Source passage:
Skip to content
This repository has been archived by the owner on Nov 9, 2022. It is now read-only.

replicating Security DB results in failed bootstrap #735

Closed
joecrean opened this issue Feb 9, 2017 · 26 comments
Closed

replicating Security DB results in failed bootstrap #735

joecrean opened this issue Feb 9, 2017 · 26 comments

Comments

@joecrean
Copy link

joecrean commented Feb 9, 2017

The issue

Short description of the problem:

When you try to replicate the Security database as part of a bootstrap you can see that when the Security db goes offline the bootstrap seems to continue and gets into a kind of death loop trying to lookup details in the Security db. Here is a sample of the output in the ML ErrorLog.txt.

2017-02-09 14:20:12.583 Debug: Retrying HTTPRequestTask::handleXDBCEval eval 8527616213787243855 Update 90 because XDMP-FORESTNOT: Forest Security not available: middle closing
2017-02-09 14:20:14.487 Debug: Retrying ForestReindexerThread::reindexFragments Last-Login 28 because XDMP-FORESTNOT: Forest Security not available: middle closing
2017-02-09 14:20:14.843 Debug: Retrying HTTPRequestTask::handleXDBCEval eval 8527616213787243855 Update 91 because XDMP-FORESTNOT: Forest Security not available: middle closing
2017-02-09 14:20:15.918 Debug: Retrying ForestReindexerThread::reindexFragments Modules 28 because XDMP-FORESTNOT: Forest Security not available: middle closing
2017-02-09 14:20:16.961 Debug: Retrying HTTPRequestTask::handleXDBCEval eval 8527616213787243855 Update 92 because XDMP-FORESTNOT: Forest Security not available: middle closing
2017-02-09 14:20:16.975 Debug: Retrying ForestReindexerThread::reindexFragments Meters 30 because XDMP-FORESTNOT: Forest Security not available: middle closing
2017-02-09 14:20:17.350 Debug: Retrying ForestReindexerThread::reindexFragments Schemas 29 because XDMP-FORESTNOT: Forest Security not available: middle closing
2017-02-09 14:20:17.819 Debug: Retrying ForestReindexerThread::reindexFragments Fab 25 because XDMP-FORESTNOT: Forest Security not available: middle closing
2017-02-09 14:20:18.728 Debug: Retrying ForestReindexerThread::reindexFragments App-Services 27 because XDMP-FORESTNOT: Forest Security not available: middle closing
2017-02-09 14:20:18.831 Debug: Retrying ForestReindexerThread::reindexFragments Documents 28 because XDMP-FORESTNOT: Forest Security not available: middle closing
2017-02-09 14:20:19.528 Debug: Retrying HTTPRequestTask::handleXDBCEval eval 8527616213787243855 Update 93 because XDMP-FORESTNOT: Forest Security not available: middle closing
2017-02-09 14:20:21.655 Debug: Retrying ForestReindexerThread::reindexFragments Triggers 27 because XDMP-FORESTNOT: Forest Security not available: middle closing
2017-02-09 14:20:21.798 Debug: Retrying HTTPRequestTask::handleXDBCEval eval 8527616213787243855 Update 94 because XDMP-FORESTNOT: Forest Security not available: middle closing
2

What are the steps to reproduce the problem?

Instructions:
1. According to the issue report, why does the bootstrap fall into repeated retries after the Security database goes offline? Explain in one to three sentences.
2. Repeat the stretch of the issue report from "When you try" through "the ML ErrorLog.txt.".
3. According to the issue report, which file does the sample output come from?

Recorded data:
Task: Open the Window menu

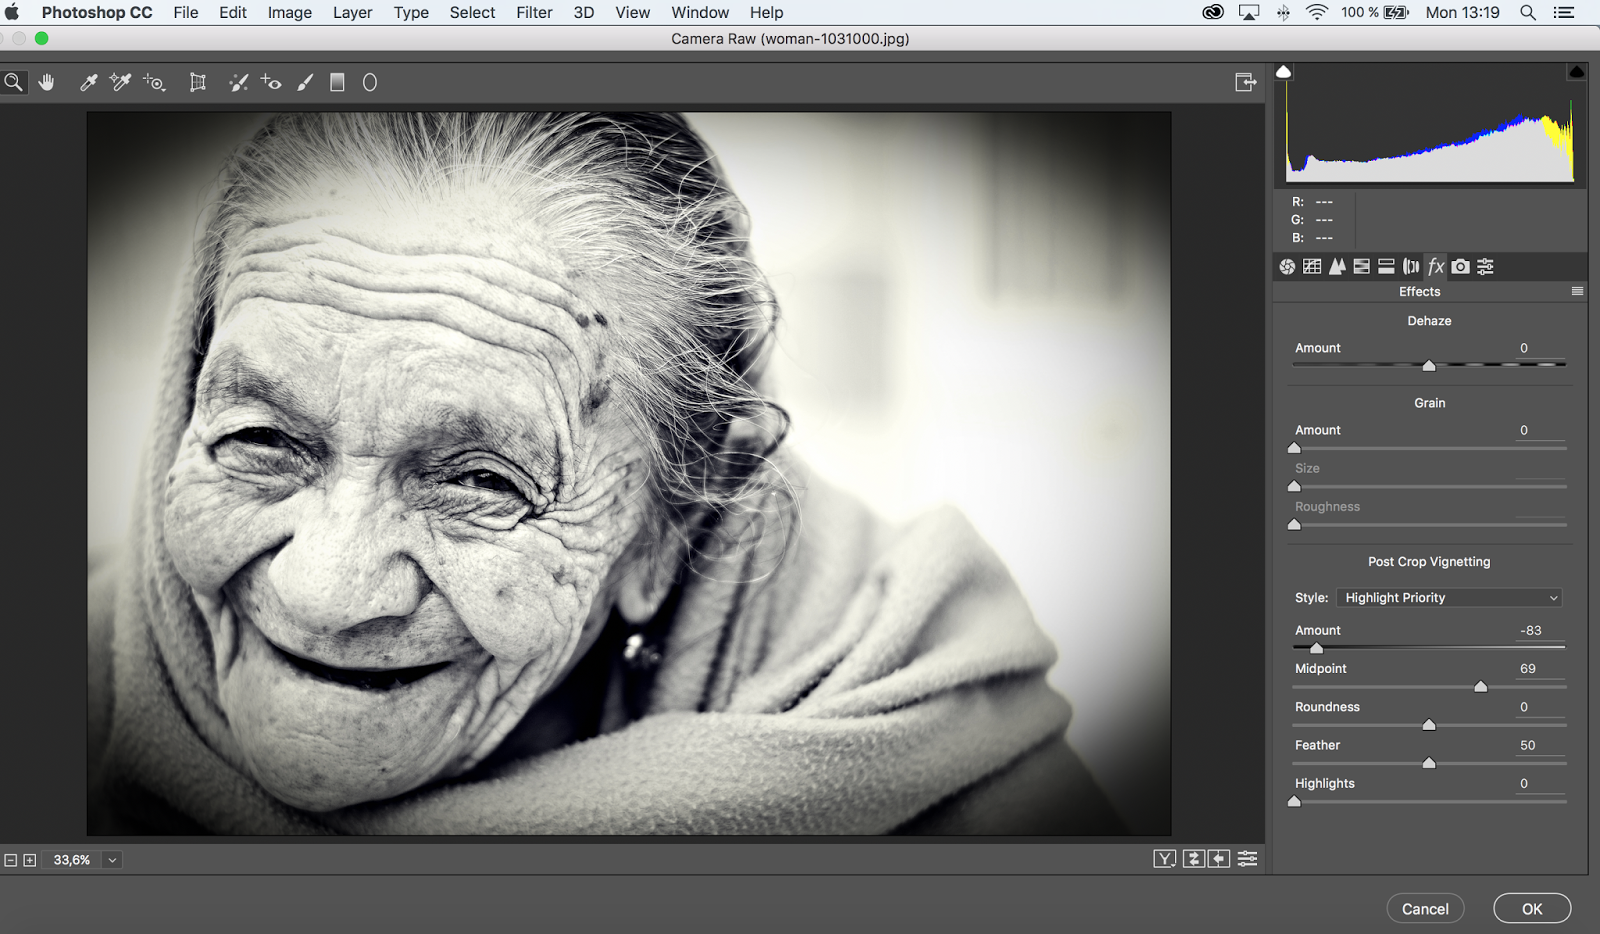Action: pos(699,12)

Per-task answers:
1. The bootstrap keeps running after the Security database goes offline and keeps trying to look up details in that database. Each attempt fails because the Security forest is not available ("XDMP-FORESTNOT: Forest Security not available: middle closing"), so the tasks are retried over and over in what the report calls a kind of death loop.

2.
When you try to replicate the Security database as part of a bootstrap you can see that when the Security db goes offline the bootstrap seems to continue and gets into a kind of death loop trying to lookup details in the Security db. Here is a sample of the output in the ML ErrorLog.txt.

3. ErrorLog.txt